American female singles skaters failed to make the podium for the ninth year in a row at the World Championships on Saturday, while the U.S. men also failed to medal for a sixth year running. It’s the longest medal drought in American figure skating history.
To their credit, Ashley Wagner and Gracie Gold just barely missed the podium finishing fourth and fifth, respectively, and they both improved on their previous performances. Nineteen-year-old Gold was second in the free skate Saturday and moved from eighth place to fourth overall. Wagner, 23, also jumped from 11th to fifth this weekend.
Still, the Americans had a perfect opportunity to break their losing streak this year with reigning Olympic champion Adelina Sotnikova and three-time World Champion Mao Asada both sitting out.
Perhaps it’s a dated Cold War mentality, but women’s figure skating fans have always expected America to be on top—or at least make it to the podium. Even after Team U.S.A. lost 16 members in a 1961 plane crash, the program didn’t have such a long dry spell. (Peggy Fleming won bronze for the U.S. in 1965.) In 1991 when Kristi Yamaguchi, Tonya Harding and Nancy Kerrigan took home all three medals from the worlds, American figure skating seemed unstoppable. And American women medaled every year from 1995 to 2006.
But now the Russians are dominating the scene.
In part, Russia’s success can be attributed to the Russian government decision to increase funding for ice skating by a factor of 10 in 2006—the last time the American women medaled. Meanwhile American skaters, like many other American athletes, largely have to fund their expensive training on their own.
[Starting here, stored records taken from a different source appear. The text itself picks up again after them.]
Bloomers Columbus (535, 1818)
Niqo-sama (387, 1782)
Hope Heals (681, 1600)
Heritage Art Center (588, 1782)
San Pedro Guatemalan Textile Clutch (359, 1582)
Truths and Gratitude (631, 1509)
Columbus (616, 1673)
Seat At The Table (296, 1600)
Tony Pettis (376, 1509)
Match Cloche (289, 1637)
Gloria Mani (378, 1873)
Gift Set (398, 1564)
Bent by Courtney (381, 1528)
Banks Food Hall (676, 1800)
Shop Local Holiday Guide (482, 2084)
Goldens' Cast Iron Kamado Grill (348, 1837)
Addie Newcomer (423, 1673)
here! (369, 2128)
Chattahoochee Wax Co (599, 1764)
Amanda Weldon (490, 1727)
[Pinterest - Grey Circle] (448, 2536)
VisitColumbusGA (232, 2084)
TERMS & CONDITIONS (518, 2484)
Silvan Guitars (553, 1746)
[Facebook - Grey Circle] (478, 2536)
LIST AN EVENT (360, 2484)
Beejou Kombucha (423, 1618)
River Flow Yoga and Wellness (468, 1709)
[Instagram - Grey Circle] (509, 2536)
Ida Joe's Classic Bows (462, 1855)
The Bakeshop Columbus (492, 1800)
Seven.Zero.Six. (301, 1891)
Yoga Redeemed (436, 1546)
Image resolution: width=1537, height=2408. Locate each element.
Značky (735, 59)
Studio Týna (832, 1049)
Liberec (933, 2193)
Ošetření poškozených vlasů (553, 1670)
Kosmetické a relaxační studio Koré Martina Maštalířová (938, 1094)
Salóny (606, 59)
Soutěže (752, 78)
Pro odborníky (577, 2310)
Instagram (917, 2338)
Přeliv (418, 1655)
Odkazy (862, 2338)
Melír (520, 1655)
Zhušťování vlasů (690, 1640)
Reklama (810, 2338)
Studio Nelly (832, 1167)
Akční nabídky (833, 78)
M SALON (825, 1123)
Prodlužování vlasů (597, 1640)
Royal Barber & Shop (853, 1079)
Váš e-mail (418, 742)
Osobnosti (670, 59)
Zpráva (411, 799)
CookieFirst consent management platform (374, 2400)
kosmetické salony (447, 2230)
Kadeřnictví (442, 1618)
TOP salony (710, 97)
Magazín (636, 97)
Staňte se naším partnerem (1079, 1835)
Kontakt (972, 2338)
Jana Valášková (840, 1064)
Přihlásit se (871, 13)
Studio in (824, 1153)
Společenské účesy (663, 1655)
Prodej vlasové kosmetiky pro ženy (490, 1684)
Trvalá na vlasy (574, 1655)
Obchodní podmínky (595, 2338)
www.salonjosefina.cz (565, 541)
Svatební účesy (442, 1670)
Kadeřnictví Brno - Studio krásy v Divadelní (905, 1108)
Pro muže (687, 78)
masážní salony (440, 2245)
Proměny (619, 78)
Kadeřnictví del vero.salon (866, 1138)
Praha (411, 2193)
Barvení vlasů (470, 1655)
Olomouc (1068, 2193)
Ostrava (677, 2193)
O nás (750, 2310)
It’s also possible that the less cutthroat American training system is finally taking its toll. Whereas Russian skating programs encourage competition at a young age, mercilessly cut those who cannot execute and relocate promising athletes to top skating schools, American programs tend to be more lenient. Young U.S. skaters are rated in a non-competitive setting and are permitted re-skates if they fail at certain skills. Some coaches have suggested that these child-friendly practices don’t ingrain the mental toughness needed under extreme pressure, as Rolling Stone pointed out earlier this week.
That mental toughness and perfectionism is essential in the current judging system. Until 2005, skaters were given two scores—one for technical merit and one for presentation—on a 0 to 6.0 scale. Crowd-pleasing spins were prioritized over perfect execution.
But after a cheating scandal in 2002, the International Skating Union instituted a new, complicated judging system that scrutinizes every move and gives it a numerical ranking for both difficulty and execution. Skaters are encouraged to be technically perfect and less creative, and, to make a generalization, Russian skaters have tended to be better at the details than American ones.
That doesn’t mean that America’s luck couldn’t turn around. It just takes a few standouts: back in the days when Michelle Kwan and Tara Lipinski were duking it out, they pushed one another to the top of the rankings both at home and abroad. If skaters like Gold and Wagner can do that for each other in competition, they’ll have a better chance of getting America onto the podium.